So on the Sunday a couple weeks back I did a blog about my life being static and missing someone and the following Wednesday I was offered paid (part-time) work and the Thursday night, the person I had been missing for 18 months (and a few days) started speaking to me again. So naturally this is me moaning about the oh-so sad story of never waking up to find Johnny Depp in my bed and a lifetime supply of chocolate brownies.

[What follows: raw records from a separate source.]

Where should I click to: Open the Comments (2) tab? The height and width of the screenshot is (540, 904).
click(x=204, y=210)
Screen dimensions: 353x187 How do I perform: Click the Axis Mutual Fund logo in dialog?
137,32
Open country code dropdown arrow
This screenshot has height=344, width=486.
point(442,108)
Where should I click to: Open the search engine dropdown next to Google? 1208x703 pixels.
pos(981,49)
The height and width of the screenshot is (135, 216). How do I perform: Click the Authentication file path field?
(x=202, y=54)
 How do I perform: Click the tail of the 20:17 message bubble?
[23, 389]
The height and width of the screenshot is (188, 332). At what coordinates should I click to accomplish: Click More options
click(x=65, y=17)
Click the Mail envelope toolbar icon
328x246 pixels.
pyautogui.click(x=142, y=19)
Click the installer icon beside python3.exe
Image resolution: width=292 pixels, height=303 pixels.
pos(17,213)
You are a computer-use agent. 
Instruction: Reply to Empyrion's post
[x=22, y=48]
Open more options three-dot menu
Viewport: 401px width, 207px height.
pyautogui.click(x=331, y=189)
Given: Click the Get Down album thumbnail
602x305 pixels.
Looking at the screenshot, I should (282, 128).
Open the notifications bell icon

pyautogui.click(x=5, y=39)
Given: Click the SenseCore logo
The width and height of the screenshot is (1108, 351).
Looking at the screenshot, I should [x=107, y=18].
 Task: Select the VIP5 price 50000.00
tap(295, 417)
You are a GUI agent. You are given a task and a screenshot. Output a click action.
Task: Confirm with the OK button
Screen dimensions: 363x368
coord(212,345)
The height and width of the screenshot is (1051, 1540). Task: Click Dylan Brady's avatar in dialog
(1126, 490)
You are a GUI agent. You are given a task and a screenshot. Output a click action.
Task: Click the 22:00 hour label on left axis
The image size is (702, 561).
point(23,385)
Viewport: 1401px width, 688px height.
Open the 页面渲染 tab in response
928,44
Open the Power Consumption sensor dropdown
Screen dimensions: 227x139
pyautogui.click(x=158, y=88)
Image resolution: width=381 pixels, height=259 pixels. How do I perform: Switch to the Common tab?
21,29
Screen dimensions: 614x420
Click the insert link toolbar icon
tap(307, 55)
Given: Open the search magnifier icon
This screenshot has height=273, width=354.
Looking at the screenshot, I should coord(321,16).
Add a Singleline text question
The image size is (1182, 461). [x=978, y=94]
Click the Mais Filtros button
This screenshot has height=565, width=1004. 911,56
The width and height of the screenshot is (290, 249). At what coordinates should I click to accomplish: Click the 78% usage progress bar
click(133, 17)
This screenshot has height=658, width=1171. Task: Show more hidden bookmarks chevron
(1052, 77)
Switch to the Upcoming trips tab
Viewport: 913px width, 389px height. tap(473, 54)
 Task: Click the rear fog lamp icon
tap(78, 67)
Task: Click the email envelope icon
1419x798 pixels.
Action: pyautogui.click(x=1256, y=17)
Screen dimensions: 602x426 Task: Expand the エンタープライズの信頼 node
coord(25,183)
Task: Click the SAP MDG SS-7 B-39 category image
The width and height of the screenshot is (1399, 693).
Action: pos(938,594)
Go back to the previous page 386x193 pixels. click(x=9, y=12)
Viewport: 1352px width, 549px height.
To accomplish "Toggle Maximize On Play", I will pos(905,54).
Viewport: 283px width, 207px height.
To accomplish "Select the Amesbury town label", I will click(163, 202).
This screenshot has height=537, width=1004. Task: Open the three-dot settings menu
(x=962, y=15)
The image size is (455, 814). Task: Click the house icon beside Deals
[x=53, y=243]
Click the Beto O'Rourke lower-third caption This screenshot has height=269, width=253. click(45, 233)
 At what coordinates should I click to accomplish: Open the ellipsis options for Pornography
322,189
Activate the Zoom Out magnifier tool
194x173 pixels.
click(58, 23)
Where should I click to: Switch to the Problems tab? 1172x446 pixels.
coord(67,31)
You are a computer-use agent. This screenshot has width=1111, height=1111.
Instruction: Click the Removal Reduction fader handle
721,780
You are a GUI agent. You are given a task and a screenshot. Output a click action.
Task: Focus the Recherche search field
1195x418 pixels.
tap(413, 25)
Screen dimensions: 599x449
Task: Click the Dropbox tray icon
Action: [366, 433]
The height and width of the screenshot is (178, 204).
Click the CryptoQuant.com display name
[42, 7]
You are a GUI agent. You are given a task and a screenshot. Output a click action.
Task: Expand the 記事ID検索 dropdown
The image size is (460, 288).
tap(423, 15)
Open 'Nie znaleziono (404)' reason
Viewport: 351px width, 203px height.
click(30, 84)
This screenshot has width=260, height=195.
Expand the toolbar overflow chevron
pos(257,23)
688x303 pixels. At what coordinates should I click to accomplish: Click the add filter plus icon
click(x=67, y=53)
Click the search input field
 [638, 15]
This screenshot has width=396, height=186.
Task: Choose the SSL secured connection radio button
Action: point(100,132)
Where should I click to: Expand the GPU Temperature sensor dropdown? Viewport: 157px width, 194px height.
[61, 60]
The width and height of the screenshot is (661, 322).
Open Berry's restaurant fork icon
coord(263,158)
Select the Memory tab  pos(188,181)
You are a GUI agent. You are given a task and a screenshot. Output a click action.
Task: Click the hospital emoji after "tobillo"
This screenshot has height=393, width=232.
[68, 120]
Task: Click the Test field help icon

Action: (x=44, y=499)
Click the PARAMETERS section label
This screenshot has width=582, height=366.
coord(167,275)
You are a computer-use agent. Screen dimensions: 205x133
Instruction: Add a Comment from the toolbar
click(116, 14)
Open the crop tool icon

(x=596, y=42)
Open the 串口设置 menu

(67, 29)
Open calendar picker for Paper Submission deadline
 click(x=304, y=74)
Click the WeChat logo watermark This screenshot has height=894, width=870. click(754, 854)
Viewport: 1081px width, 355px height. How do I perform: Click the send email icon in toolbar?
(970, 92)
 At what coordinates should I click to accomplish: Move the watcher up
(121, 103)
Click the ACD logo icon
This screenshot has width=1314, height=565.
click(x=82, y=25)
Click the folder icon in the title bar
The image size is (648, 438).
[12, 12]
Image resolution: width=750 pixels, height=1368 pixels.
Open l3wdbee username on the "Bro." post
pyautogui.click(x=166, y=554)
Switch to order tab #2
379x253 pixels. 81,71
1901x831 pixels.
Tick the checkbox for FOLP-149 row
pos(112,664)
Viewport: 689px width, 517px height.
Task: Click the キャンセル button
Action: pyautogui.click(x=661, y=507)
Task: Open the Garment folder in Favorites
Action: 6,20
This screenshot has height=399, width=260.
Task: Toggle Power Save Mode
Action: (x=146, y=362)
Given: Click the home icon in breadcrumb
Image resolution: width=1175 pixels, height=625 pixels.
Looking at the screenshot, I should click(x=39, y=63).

Anyway, on a more serious note I'm thinking of posting my random rambling thoughts more often. What I'm trying to do with my life, trying to become a doctor is going to take several years; 4 uni, 2 training, atleast 1 if not 2-3 before I can even start anything. The 6 years of education/training, well it's like what I was saying to someone the other day, I am fine with these things taking up a big chunk of my life if I enjoy that time but if you don't enjoy yourself then it feels like a part of yourself that's been cut away and you can't get back. This past year+ and the next 1-3 years is the problem, this past year+ I've not really accomplished what I wanted and needed for my uni application, most of this has been out of my control due to my lack experience, confidence or knowledge. But I'm achieving stuff, I've become a first aider, I'm volunteering at a hospital, I've greatly improved my skills with people and hopefully will greatly improve again. I'm on the right track to get into Medicine but this past year still feels like a waste. I've not really lived, I've only survived, I want happiness, I want to be happy in myself and I want to wander down the streets, tipping down in rain, music blasting and to just smile at that sight of some random and silly little thing.
I was watching The Pursuit of Happyness the other day and I remember this one bit where he's talking about that phrase; that happiness isn't just given but must be fought for. I don't want to make it sound like things ever got that bad or anything but the thought of "giving up" has crossed my mind and in my head I reasoned that it was never an option. It was from this that I thought if I have no choice but to carry on then I should make the most of all this.
So I've decided (for the millionth time) I'm going to sort my life out. And back to the reason for these random ramblings, I am doing these to sort of get my thoughts out and hopefully focus my ideas. I don't mean I'm just going to write a blog and suddenly my life will be sorted. I've tried so many things to sort my life out and I will probably have to try a million things before I get it right but this is a start.